An analysis was done for both Dijkstra and A* for real-time robot navigation, particularly in the context of indoor navigation and obstacle avoidance. It was found that A* was more suited for real-time applications, as it could produce paths more quickly by using a suitable heuristic. However, in more complex indoor environments where obstacles are nonstatic, Dijkstra’s algorithm, when combined with obstacle detection and dynamic planning, showed better reliability in ensuring optimal paths [16].

A hybrid algorithm first uses A* to find a quick path in a static environment and switches to Dijkstra when the environment becomes dynamic or when the path needs to be adjusted frequently. A test was performed on mobile robots in dynamic and partially observable environments; results showed that hybridization improved efficiency and robustness [17]. A combined Dijkstra’s algorithm with A* for solving multi-objective pathfinding problems in mobile robots considered multiple factors such as safety, time, and energy consumption. A conclusion was drawn that the hybrid approach could more effectively address complex objectives while still ensuring optimal paths, combining the guaranteed optimality of Dijkstra with the efficiency of A* algorithm [18].

Dijkstra demonstrated marginally superior path quality at the cost of increased computation time while tested on TurtleBot 3 across both symmetrical and asymmetrical test setups [19]. A detailed case study has been discussed for A* algorithm advantage in handling dynamic scenarios while emphasizing Dijkstra’s robustness in obstacle-dense static settings [20]. The experiments, done under nonholonomic constraints, reinforced A*’s strengths in speed and adaptability [21]. Random-sampling-based robot path planning is reported in [22] for autonomous fruit harvesting robots. Among Dijkstra, A*, ant colony optimization (ACO), and rapidly exploring random tree (RRT) algorithms evaluated in grid maze environments, A* proved to be the most efficient, delivering the fastest search times and the most accurate paths under the given test conditions [23]. A self-directed telepresence robot (TR) capable of following a human subject has been introduced. It leverages a single-lens (monocular) camera and the you-only-look-once (YOLO) deep-learning framework for identifying individuals and estimating their proximity [24].

In summary, path planning of mobile robots begins with environment modeling, commonly done using either the road-marking or grid-based methods. While road marking offers precise geometric paths, it lacks scalability and accuracy in complex environments. The grid method is simpler and more adaptable but can face performance issues in dense or large-scale scenarios.
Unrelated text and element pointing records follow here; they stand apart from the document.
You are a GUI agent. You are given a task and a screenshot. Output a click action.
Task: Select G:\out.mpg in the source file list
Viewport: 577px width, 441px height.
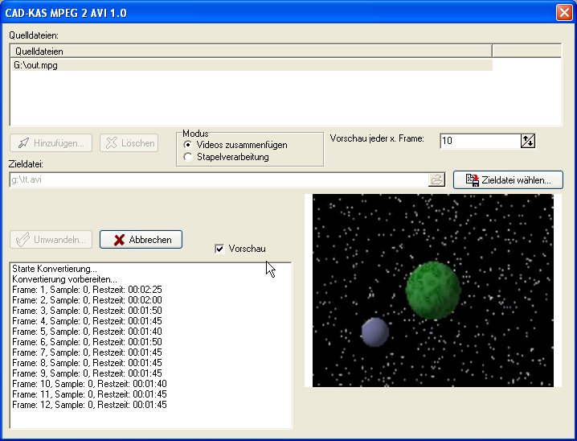click(x=36, y=65)
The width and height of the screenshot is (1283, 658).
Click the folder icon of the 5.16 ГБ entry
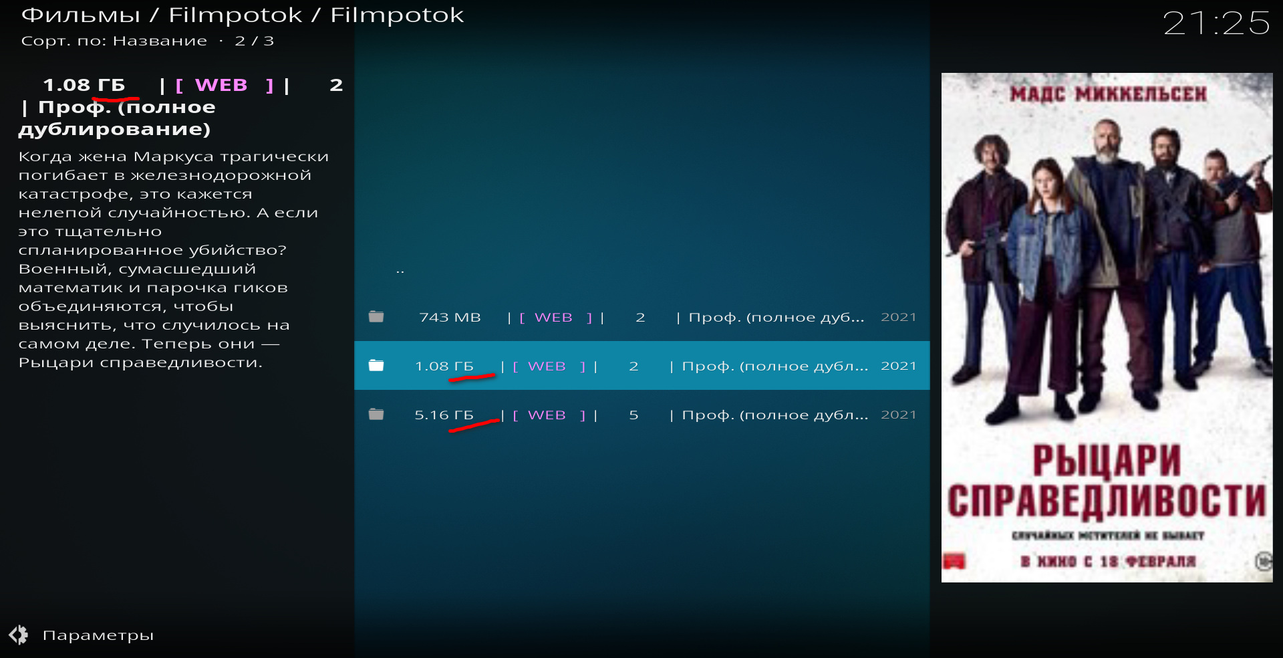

Recent advancements include combining Dijkstra or A* with algorithms like RRT, DWA, and Bezier curve optimization to generate smoother, more efficient, and dynamically feasible paths. Comparative studies show A* generally outperforms Dijkstra in speed, especially with real-time and heuristic-guided planning, while Dijkstra is more consistent in static and multirobot settings. Hybrid strategies leveraging both algorithms have shown promising results in adapting to dynamic, uncertain, or densely obstructed environments. Other AI methods like considering constraint satisfaction problems have also been used for solving robot path planning [25]. Traditional algorithms like Dijkstra’s and A* are widely used for grid-based path planning.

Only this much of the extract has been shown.